From the Violence & Peace in Contemporary Art Symposium
Dr. David Bentley Hart explains a philosophy of beauty based on the contingency of existence. He states that the existence of a contingent reality points to the existence of an absolute reality. Likewise, most if not all objects of a contingent reality cannot be desired in themselves but rather are desired for transcendent qualities belonging to the absolute reality. This, Hart argues, is beauty.

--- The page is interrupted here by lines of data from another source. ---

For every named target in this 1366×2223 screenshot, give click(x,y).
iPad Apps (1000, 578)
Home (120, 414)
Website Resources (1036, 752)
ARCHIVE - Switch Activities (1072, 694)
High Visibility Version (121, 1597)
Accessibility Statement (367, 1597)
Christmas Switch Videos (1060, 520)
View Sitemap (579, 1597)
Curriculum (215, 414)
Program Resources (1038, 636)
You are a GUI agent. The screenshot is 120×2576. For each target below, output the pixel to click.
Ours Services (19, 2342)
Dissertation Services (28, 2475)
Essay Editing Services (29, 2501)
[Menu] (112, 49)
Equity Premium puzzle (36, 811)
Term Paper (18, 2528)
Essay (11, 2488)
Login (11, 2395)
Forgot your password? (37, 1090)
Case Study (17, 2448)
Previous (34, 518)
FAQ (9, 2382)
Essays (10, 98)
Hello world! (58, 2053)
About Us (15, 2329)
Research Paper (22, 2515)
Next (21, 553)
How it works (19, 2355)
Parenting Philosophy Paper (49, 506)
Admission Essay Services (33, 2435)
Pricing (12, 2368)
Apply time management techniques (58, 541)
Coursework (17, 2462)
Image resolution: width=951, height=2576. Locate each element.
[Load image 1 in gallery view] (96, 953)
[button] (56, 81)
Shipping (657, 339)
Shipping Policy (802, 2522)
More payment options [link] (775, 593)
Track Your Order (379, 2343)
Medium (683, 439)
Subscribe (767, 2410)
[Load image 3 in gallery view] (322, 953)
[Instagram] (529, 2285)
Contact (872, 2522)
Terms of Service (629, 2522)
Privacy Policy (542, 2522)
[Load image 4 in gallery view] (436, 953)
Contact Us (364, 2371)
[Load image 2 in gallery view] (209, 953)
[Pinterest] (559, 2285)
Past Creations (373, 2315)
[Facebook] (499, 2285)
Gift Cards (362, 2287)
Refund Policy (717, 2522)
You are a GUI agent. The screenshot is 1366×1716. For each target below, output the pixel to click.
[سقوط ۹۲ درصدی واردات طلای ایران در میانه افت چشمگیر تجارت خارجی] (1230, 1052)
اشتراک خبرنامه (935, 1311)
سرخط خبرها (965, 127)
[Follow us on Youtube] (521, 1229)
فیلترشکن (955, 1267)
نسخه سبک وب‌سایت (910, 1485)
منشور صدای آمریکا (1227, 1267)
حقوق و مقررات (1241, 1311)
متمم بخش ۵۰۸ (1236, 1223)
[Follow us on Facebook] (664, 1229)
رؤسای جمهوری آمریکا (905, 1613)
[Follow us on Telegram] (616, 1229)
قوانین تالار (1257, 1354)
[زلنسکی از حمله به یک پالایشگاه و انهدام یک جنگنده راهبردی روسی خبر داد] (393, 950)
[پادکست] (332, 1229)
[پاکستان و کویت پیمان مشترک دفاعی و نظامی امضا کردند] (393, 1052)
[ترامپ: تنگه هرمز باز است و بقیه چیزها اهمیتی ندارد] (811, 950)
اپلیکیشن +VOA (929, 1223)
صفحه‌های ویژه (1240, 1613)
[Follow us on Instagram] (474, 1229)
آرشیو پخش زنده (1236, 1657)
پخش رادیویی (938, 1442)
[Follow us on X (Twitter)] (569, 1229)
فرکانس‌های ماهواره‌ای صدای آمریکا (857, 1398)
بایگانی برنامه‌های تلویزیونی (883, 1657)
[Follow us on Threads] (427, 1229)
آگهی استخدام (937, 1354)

Dr. David Bentley Hart is an Orthodox theologian, philosopher, and cultural commentator, whose specialties include philosophical theology, patristics, and aesthetics. Hart has been published in various periodicals including, Pro Ecclesia, The Scottish Journal of Theology, First Things, and The New Criterion. He has taught at the University of Virginia, the University of St. Thomas, Duke Divinity School, and Loyola College in Baltimore. Hart is the author of seven books including Beauty of the Infinite: The Aesthetics of Christian Truth (Eerdmans, 2004), which has been lauded by The Christian Century as “one of the most brilliant works by an American theologian in the past ten years.” His two most recent books are The Doors of the Sea: Where Was God in the Tsunami? (Eerdmans, 2011), and The Devil and Pierre Gernet: Stories, his first work of fiction (Eerdmans, 2012).